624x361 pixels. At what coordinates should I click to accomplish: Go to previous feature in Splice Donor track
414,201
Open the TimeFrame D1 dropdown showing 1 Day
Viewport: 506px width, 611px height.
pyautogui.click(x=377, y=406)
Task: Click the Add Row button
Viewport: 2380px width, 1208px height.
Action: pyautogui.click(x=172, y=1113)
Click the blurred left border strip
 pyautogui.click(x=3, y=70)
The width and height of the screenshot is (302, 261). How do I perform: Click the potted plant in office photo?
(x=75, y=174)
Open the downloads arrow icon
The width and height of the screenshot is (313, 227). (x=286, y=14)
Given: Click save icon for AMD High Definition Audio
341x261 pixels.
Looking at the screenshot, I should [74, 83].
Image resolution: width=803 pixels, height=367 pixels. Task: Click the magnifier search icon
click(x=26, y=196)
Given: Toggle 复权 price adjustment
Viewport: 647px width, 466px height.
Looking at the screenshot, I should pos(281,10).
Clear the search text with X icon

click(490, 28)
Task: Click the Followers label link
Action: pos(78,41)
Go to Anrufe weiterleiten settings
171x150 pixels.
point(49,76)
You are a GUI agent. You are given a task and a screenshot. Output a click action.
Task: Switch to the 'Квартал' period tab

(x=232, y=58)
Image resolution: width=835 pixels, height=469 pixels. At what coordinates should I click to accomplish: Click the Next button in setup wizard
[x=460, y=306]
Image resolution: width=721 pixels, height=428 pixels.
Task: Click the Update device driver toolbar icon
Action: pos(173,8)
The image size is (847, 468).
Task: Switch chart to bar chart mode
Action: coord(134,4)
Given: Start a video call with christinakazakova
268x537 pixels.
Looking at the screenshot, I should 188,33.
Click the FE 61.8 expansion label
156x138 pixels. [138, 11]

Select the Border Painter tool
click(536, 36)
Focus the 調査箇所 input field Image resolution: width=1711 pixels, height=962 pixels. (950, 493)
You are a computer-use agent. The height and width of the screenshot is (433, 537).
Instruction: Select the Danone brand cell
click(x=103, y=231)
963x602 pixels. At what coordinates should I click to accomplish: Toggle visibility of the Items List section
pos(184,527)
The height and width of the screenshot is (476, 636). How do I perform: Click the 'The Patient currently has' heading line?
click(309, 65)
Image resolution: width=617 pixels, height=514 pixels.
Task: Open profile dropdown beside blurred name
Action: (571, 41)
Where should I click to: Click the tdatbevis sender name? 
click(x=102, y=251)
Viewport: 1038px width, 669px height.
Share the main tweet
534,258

_What you have to do_
From the material above, report how many lines contain the word "agent", giving only the number.

_Result for this task_
2